▸ EXERCISE
Rewrite everything from the start of the rows down to the line containing "[x=484, y=175]" as a two-column CSV with the columns request and answer, one row per request. Put each request text and its answer in its own quoted field, replace line breaks with spaces, and leave the pictures out.

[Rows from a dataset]
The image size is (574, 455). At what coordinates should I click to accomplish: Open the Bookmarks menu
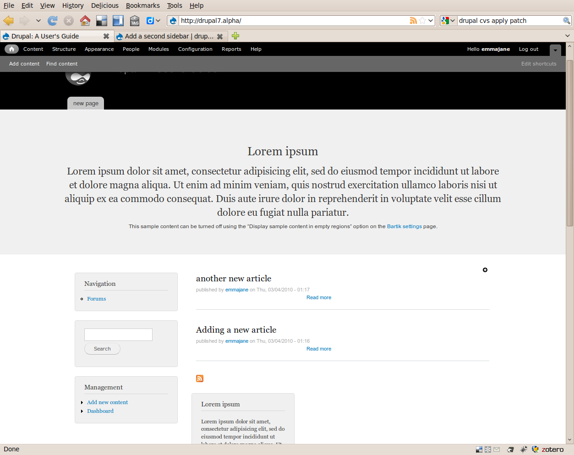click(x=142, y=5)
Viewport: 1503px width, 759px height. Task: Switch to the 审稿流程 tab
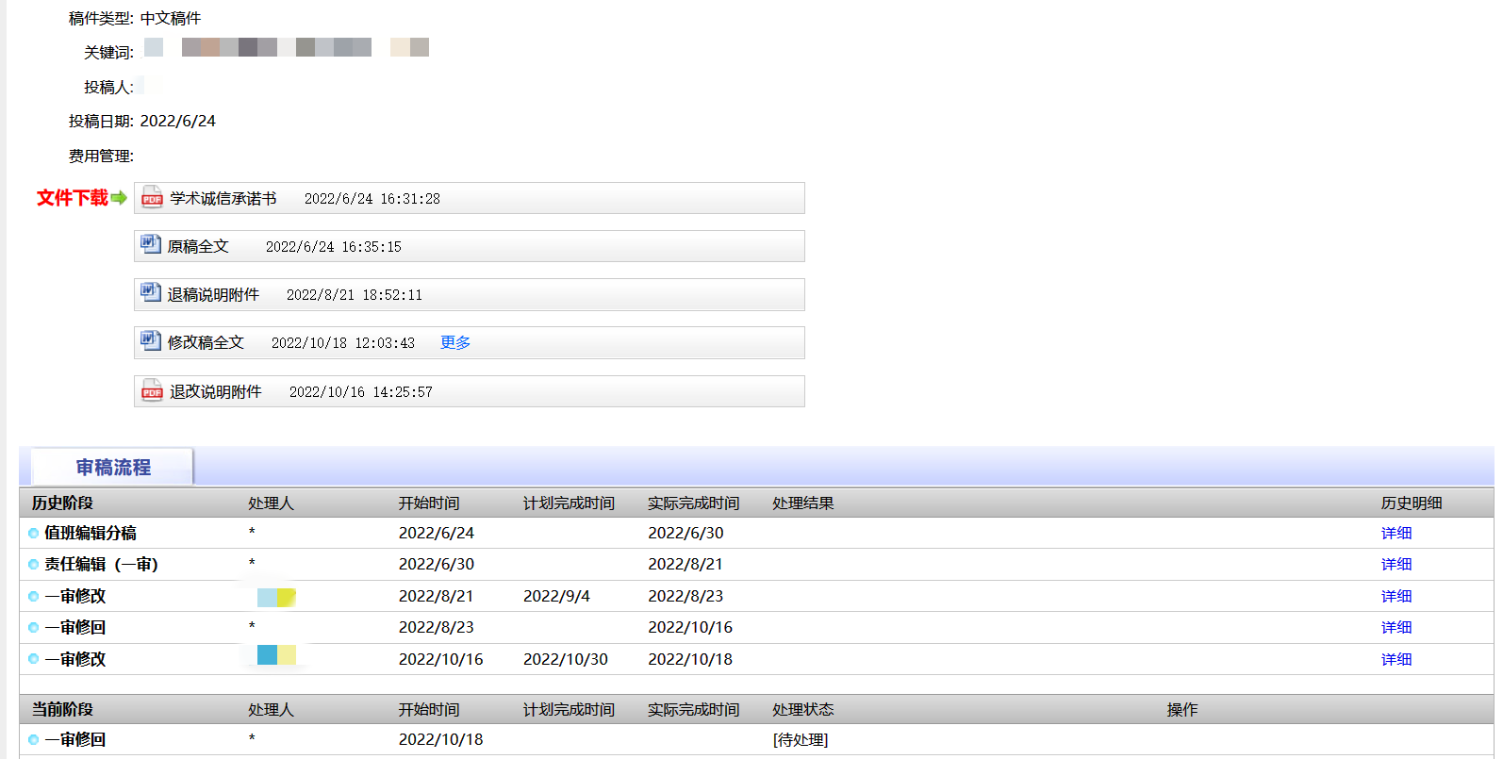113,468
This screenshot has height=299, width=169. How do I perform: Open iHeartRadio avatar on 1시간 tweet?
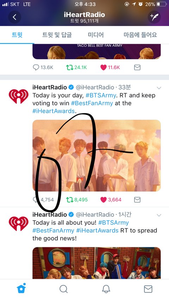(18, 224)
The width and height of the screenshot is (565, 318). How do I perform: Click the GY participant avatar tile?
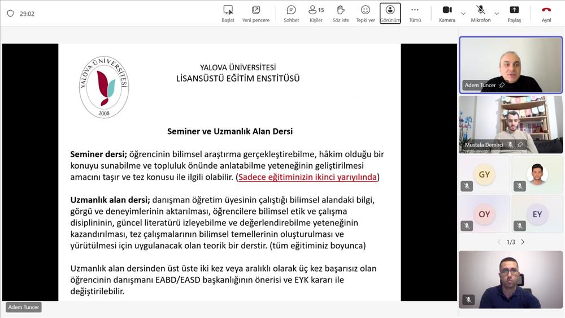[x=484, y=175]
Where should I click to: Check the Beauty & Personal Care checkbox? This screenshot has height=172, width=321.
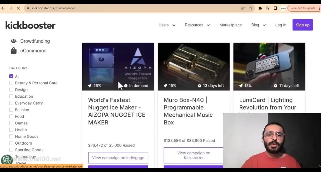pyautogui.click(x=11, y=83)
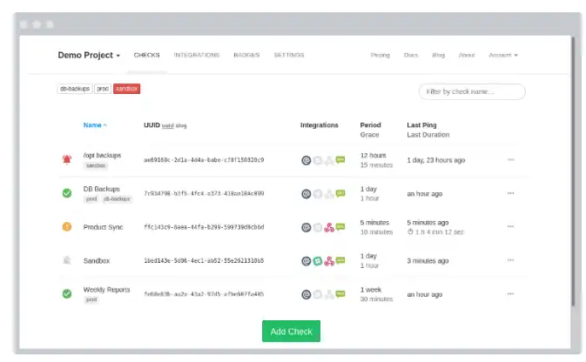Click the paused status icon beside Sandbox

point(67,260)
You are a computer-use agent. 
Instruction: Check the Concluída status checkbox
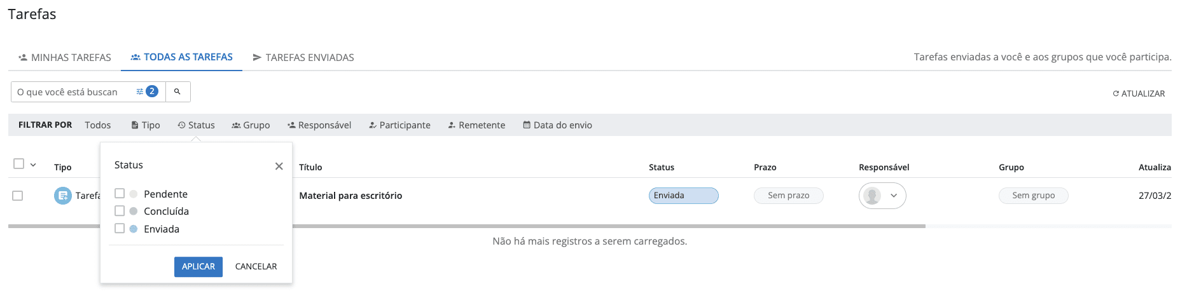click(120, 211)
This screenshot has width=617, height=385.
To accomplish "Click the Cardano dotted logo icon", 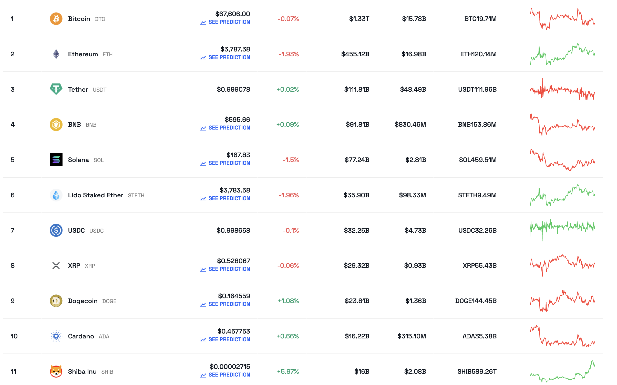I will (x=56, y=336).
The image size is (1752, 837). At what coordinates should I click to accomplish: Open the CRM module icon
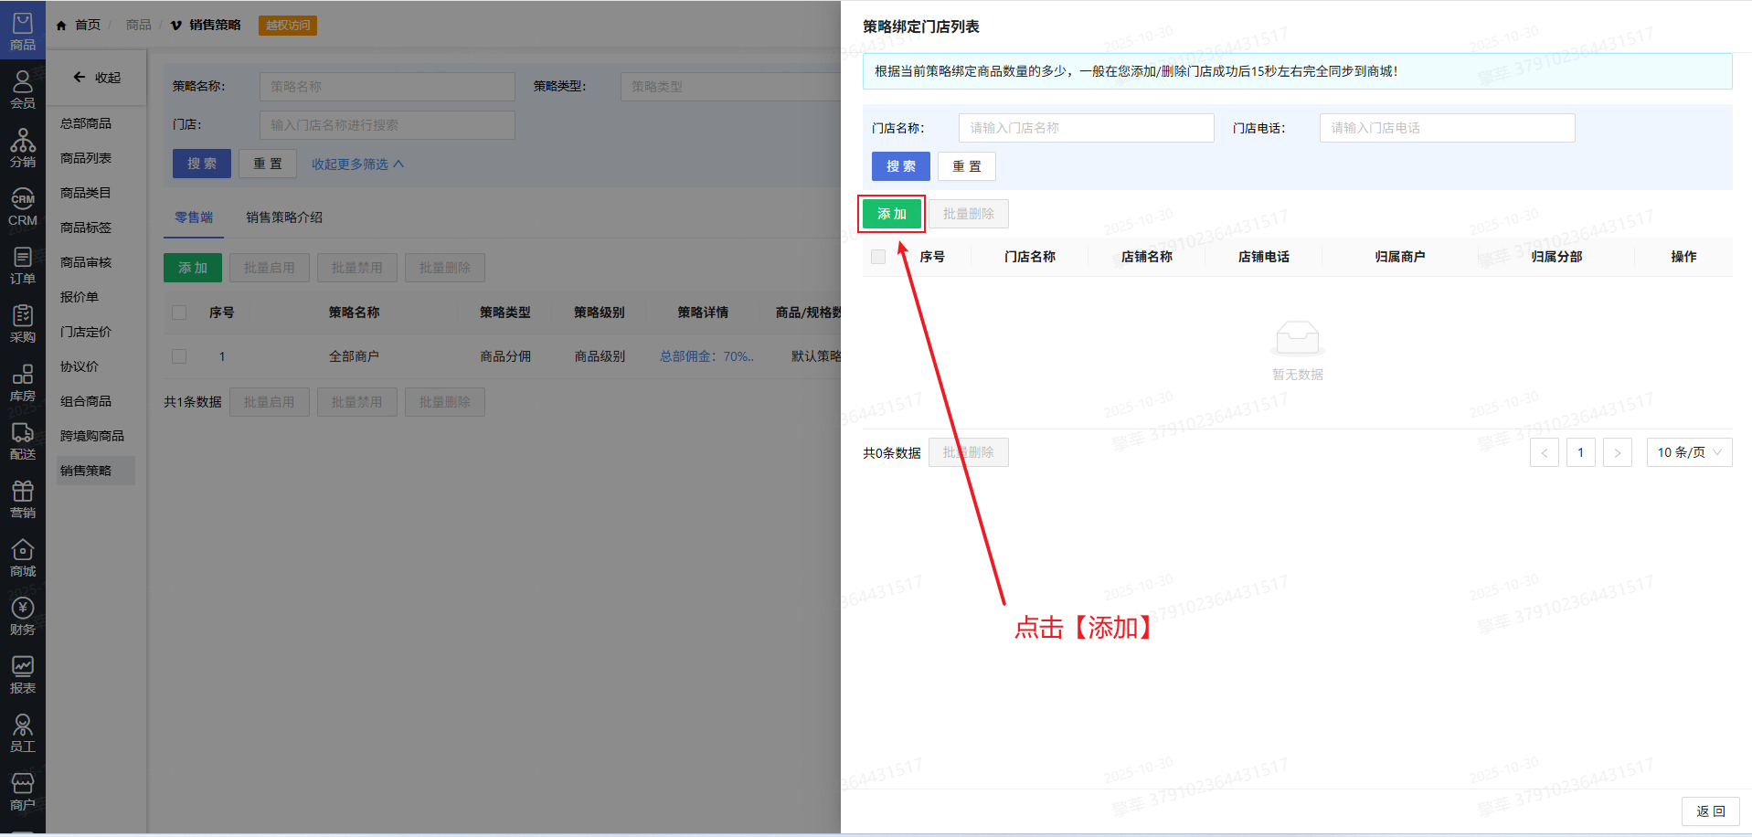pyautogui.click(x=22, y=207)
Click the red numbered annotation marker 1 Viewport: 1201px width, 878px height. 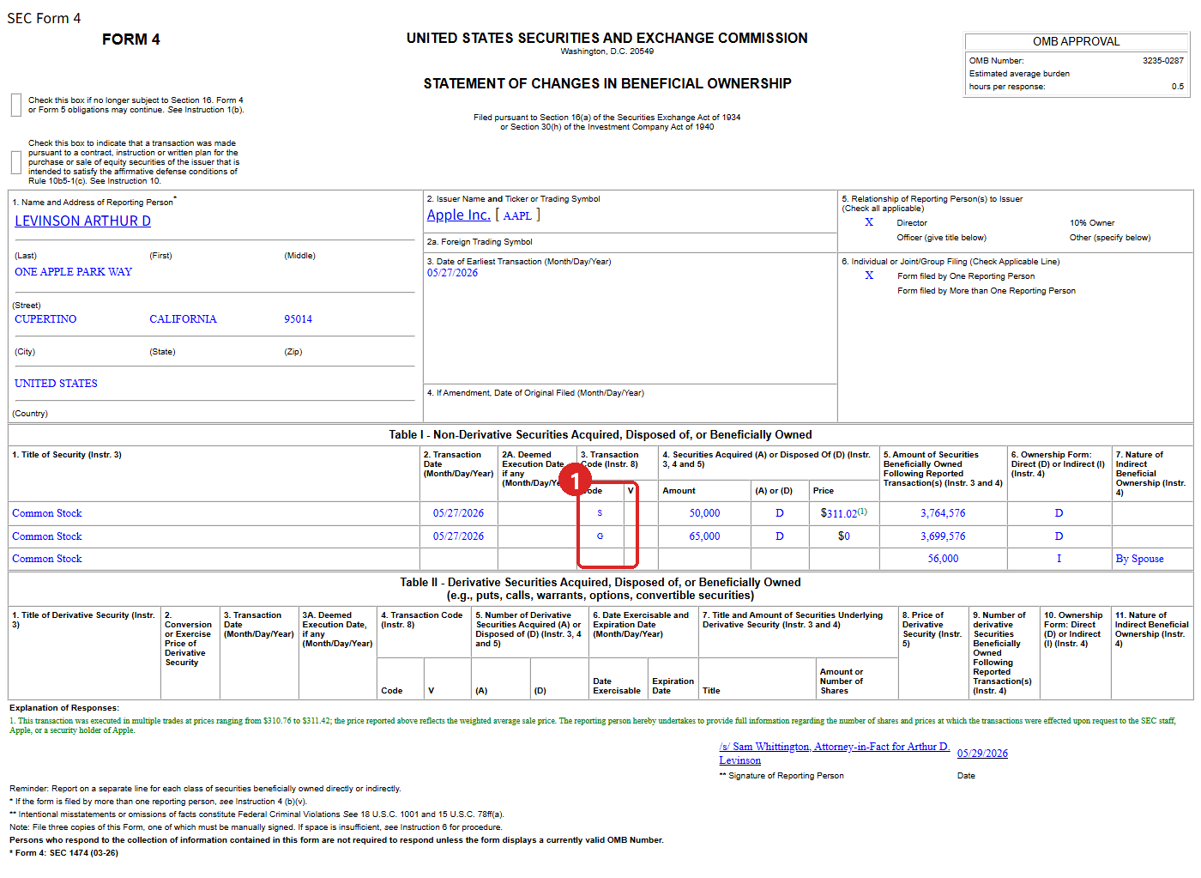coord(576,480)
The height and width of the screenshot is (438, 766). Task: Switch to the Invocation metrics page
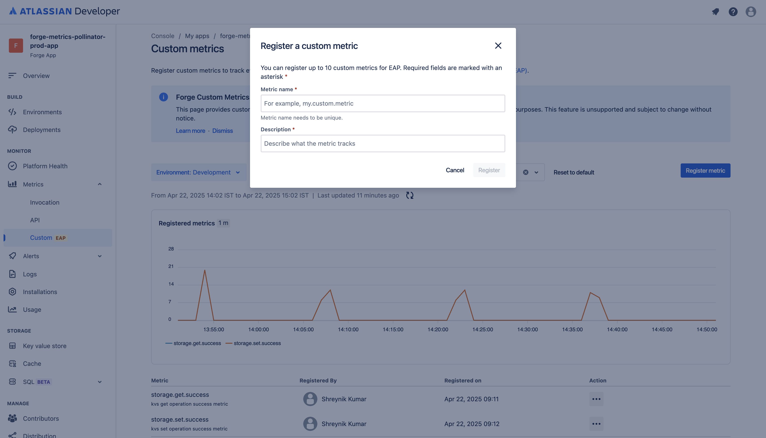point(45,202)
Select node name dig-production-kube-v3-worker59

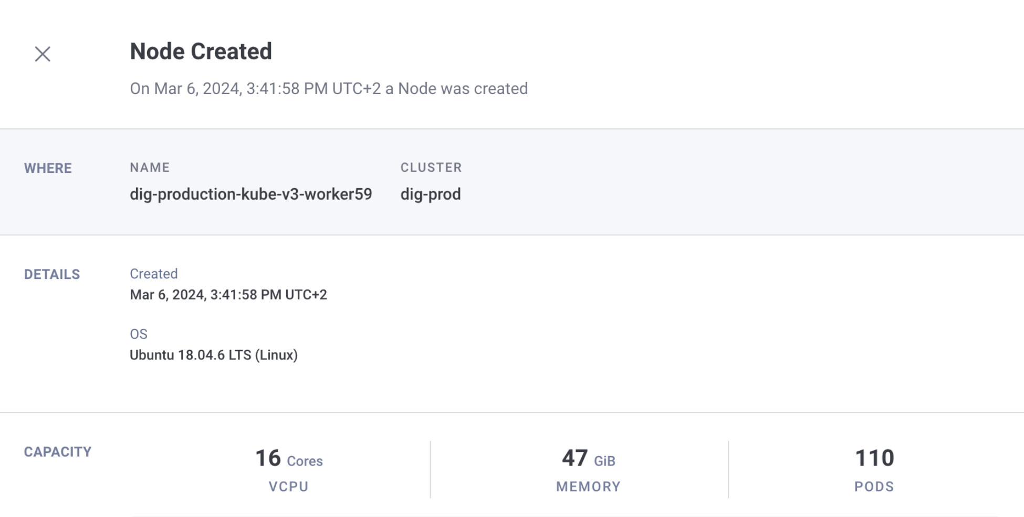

▸ ANSWER BELOW
request,answer
"The image size is (574, 455). At what coordinates should I click to accomplish: Open the Bookmarks menu","click(x=142, y=5)"
"Viewport: 1503px width, 759px height. Task: Switch to the 审稿流程 tab","113,468"
"This screenshot has height=299, width=169. How do I perform: Open iHeartRadio avatar on 1시간 tweet?","(18, 224)"
"The width and height of the screenshot is (565, 318). How do I perform: Click the GY participant avatar tile?","[x=484, y=175]"